-- start --

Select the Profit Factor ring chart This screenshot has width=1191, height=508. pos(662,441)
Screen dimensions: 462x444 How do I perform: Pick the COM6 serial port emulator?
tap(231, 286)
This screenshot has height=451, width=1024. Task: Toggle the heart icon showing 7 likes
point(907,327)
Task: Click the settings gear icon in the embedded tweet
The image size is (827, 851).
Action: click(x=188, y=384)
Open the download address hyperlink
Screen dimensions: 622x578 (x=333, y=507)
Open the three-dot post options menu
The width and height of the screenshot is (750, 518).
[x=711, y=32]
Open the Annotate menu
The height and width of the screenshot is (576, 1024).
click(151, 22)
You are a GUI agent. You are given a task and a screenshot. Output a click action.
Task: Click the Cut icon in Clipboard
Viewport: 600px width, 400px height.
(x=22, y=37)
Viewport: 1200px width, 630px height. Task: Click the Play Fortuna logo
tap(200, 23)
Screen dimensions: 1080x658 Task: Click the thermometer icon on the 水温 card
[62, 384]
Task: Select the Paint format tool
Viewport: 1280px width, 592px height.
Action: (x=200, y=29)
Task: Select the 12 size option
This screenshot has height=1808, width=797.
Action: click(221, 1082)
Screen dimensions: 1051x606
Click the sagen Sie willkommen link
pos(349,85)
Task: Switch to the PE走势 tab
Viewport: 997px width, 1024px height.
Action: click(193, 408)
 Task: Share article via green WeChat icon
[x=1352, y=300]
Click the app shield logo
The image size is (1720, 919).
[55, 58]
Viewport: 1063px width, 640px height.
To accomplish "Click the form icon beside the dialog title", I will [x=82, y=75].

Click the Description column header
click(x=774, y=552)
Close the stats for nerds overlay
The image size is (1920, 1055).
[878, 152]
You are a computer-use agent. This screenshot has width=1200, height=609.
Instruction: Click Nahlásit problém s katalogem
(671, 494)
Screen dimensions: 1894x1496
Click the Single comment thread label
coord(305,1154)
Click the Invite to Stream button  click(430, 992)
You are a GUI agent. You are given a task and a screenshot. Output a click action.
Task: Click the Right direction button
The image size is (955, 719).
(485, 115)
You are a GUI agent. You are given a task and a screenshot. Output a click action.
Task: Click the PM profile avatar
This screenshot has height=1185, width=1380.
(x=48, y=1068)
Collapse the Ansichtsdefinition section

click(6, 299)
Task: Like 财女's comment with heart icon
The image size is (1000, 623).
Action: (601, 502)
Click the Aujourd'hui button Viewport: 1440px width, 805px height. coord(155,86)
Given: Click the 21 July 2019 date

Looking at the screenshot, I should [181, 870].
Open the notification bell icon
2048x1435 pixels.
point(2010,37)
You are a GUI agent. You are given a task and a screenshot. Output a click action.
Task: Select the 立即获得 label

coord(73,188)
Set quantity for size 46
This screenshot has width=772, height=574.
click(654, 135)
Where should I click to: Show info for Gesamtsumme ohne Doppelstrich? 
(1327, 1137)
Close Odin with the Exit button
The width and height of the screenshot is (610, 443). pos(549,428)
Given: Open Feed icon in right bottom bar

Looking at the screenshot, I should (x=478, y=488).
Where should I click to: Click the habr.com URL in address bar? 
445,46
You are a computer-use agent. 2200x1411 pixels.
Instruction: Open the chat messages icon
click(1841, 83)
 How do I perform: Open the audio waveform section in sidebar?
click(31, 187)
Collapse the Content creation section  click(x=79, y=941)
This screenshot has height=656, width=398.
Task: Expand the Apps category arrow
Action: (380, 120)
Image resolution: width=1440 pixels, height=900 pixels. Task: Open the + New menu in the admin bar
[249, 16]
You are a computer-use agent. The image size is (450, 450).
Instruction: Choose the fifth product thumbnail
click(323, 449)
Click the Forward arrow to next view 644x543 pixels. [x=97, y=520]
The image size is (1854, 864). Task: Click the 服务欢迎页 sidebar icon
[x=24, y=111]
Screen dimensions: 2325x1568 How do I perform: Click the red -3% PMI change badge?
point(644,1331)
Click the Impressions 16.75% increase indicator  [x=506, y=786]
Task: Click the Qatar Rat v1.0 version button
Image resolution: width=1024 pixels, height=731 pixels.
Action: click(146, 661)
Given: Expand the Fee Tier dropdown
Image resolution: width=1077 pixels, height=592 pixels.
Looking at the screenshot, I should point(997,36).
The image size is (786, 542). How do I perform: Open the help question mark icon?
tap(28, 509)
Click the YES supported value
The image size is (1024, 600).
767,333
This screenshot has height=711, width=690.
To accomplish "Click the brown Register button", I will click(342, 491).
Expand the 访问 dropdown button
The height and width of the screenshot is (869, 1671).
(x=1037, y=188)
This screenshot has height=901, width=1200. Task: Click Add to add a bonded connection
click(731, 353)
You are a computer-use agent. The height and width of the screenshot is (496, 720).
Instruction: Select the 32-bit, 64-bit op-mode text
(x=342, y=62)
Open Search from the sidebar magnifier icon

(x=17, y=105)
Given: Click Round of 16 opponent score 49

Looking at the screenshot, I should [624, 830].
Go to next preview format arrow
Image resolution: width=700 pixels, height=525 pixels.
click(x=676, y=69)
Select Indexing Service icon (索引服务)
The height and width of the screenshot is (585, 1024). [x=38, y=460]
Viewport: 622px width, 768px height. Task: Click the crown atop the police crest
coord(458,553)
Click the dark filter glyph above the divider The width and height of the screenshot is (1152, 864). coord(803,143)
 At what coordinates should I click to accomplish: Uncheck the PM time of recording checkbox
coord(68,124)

-- end --

What you should do. Write out the entries above word for word, starting at the line containing "Viewport: 622px width, 768px" and continuing through the final entry.

Response to this exercise.
Viewport: 622px width, 768px height. Task: Click the crown atop the police crest
coord(458,553)
Click the dark filter glyph above the divider The width and height of the screenshot is (1152, 864). coord(803,143)
 At what coordinates should I click to accomplish: Uncheck the PM time of recording checkbox
coord(68,124)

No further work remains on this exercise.